To paraphrase the opening tone-setting tale “Portrait of a Chair” – an account of duality and consciousness narrated by a main character-turned-armchair — these entries are ones of potential “frisson, not exactly of pleasure, but certainly of a kind of alertness, a sense of being alive, and for a purpose. ”I’m not sure if the ideas and images in “Portrait of a Chair” (which evokes for me a featured piece of ostensibly anthropomorphic furniture in Neil Diamond’s “I Am, I Said”), dissipate entirely in another cautionary tale of interior décor, but “Nowhere Room” traces a miniature portrait of a boy forced to spend his formative years wedged in the wooden floor of his room. Kid-tested, Mom-reproofed!
This kind of curt quirkiness and characterization finds more extended wordplay and repartee in such accounts as Julie Sokolow’s “The Lobster Kaleidoscope,” as it probes an inter-species love that dares not speak its coordinates. More stylistically, clipped forms of experimental lit lie in bite-size increments peppering the prose of “Instance” by John Cairns, marked as well with self-referential torn-wall asides (“Somebody’s reading this! I felt something. I’m a character in a story. Am I being read now?”). And the seemingly straightforward narrative of Katherine Khorey’s “Autumn Jewel” still makes for an intriguingly enigmatic portrait of a teen coping with the death of an older sister. In poetry, the striking verse of Jeremy Reed’s “Rock ‘N’ Roll Suicides” expressively counts off the deaths of “excess bingers hallucinating in the drop / into the roaring underground.”
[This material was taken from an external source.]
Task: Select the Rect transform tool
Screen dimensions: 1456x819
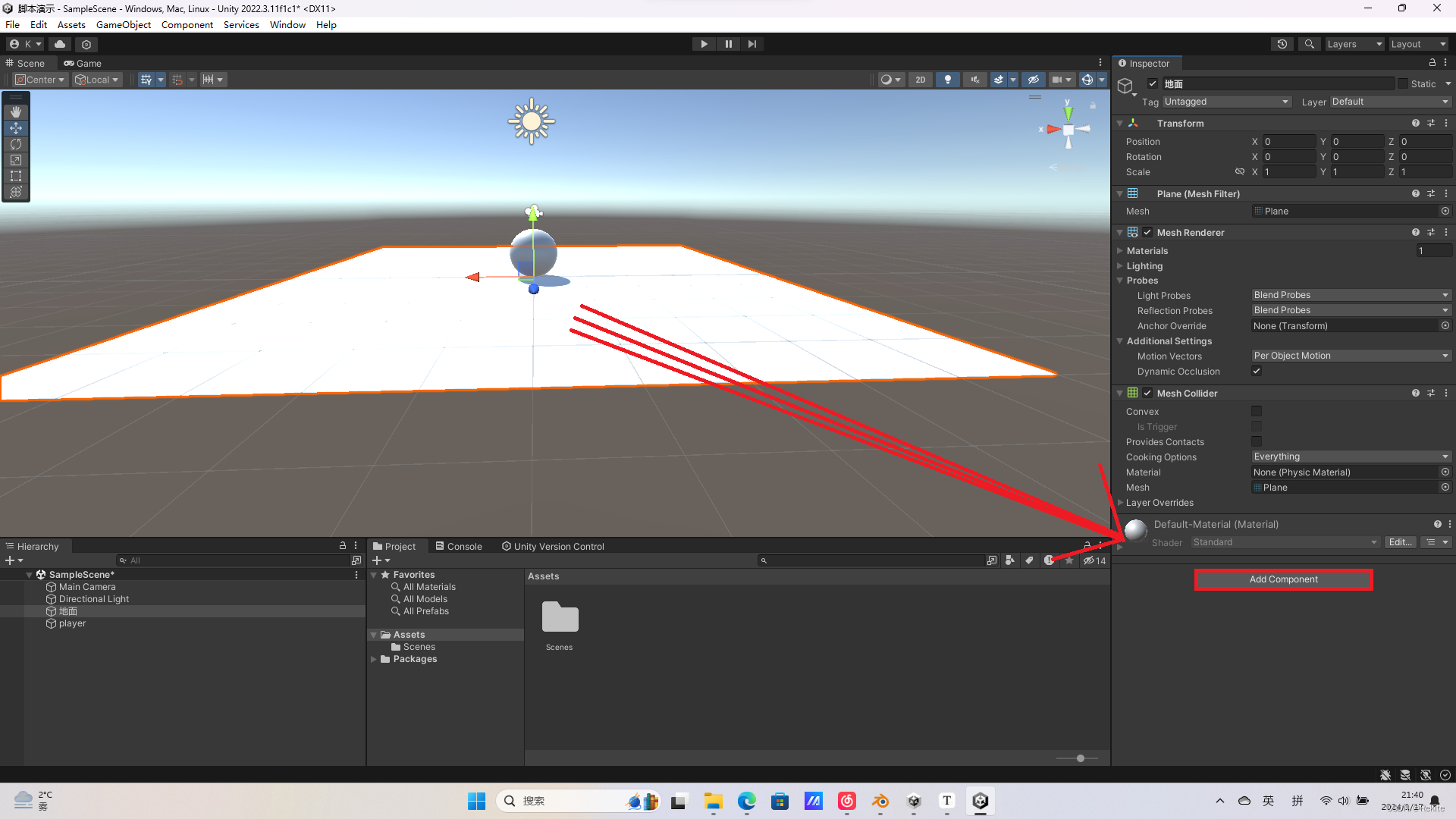Action: (16, 176)
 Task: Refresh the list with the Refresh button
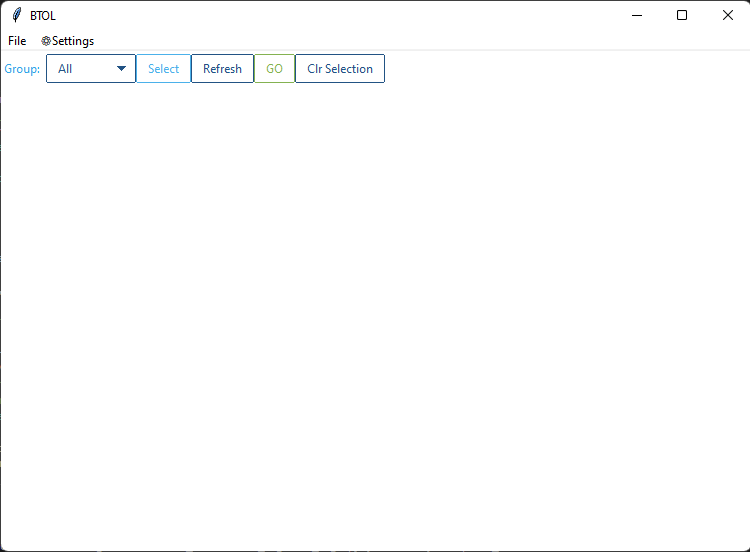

Putting a primacy on showcasing writers who “would like to create language which is like … bared teeth,” Justin Isis notes how “Perfection of such writing is not the end result….The stories in this book which escape boredom do so by corrupting their own forms, digesting themselves.” It’s not fast food for thought, however, even as Isis goes on to declare, “Feel free to eat this book, tear out any pages which displease you, add corrections and emendations. Feel free, as always, to write lies in the Book of Life.” A truer characterization of unbridled rebel spirit and richly attitudinal contents under pressure could not be made.